- _Work to complete_:
Records follow. Print exactly the lines from the one that has "1243x941 pixels." through the one that has "The image size", inclusive, and omit the pictures.
[[ Records for the exercise, beginning ]]
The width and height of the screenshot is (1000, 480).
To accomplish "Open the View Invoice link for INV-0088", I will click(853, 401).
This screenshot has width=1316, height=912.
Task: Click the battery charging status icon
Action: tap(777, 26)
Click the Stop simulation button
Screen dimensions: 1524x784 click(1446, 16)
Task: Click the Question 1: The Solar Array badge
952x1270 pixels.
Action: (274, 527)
[[ Records for the exercise, end ]]
[[ Records for the exercise, beginning ]]
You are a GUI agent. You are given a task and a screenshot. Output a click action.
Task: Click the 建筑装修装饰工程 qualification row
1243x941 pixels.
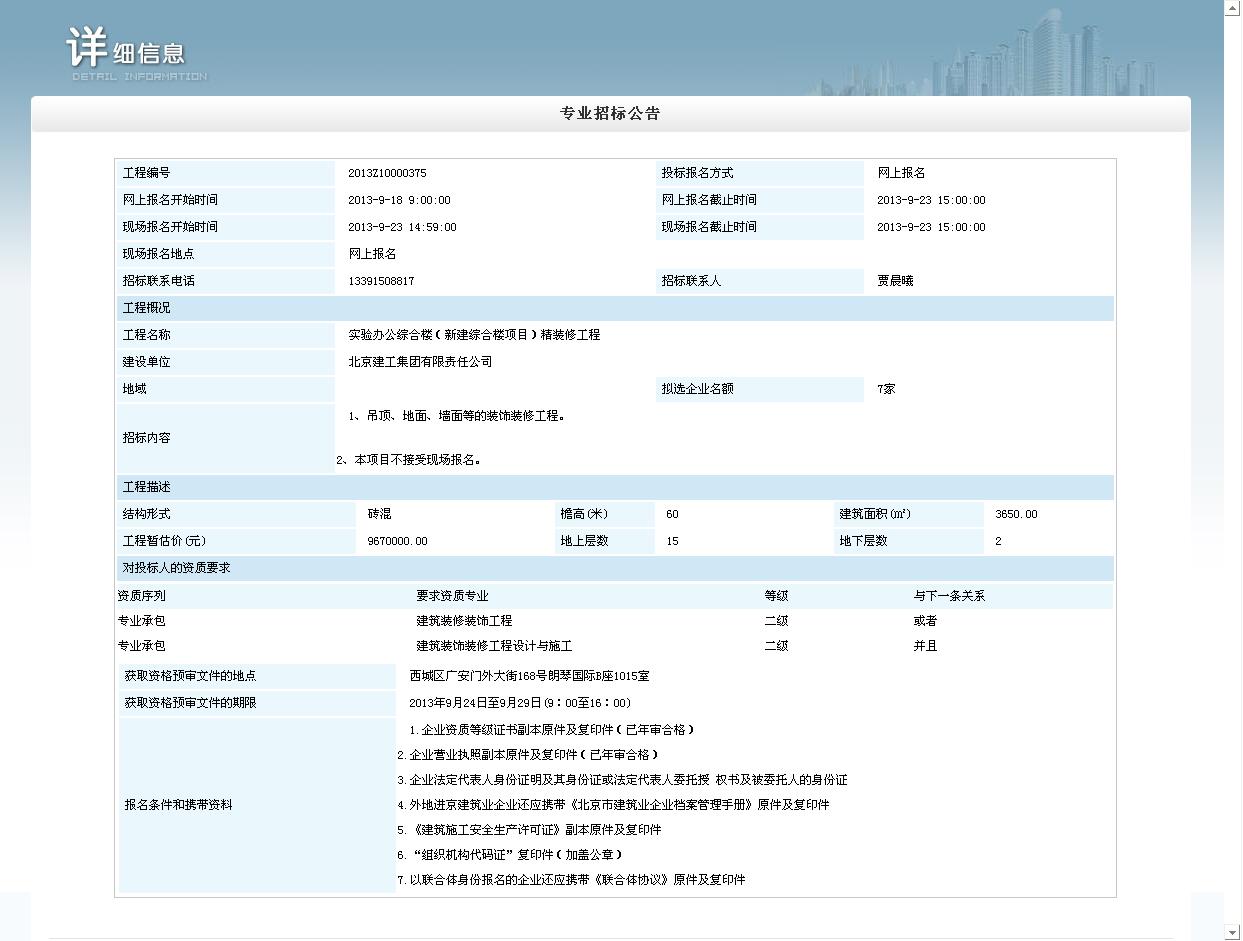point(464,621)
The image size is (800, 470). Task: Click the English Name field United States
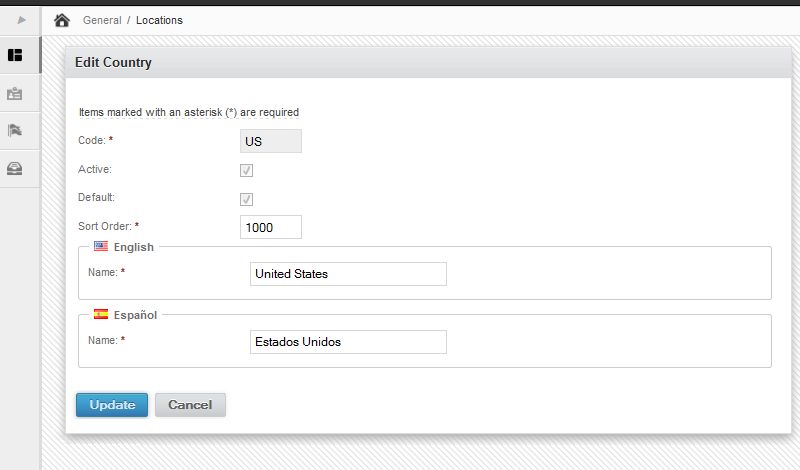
[[ Records for the exercise, end ]]
- _Response to the task_:
1243x941 pixels.
point(464,621)
The image size is (800, 470). Task: Click the English Name field United States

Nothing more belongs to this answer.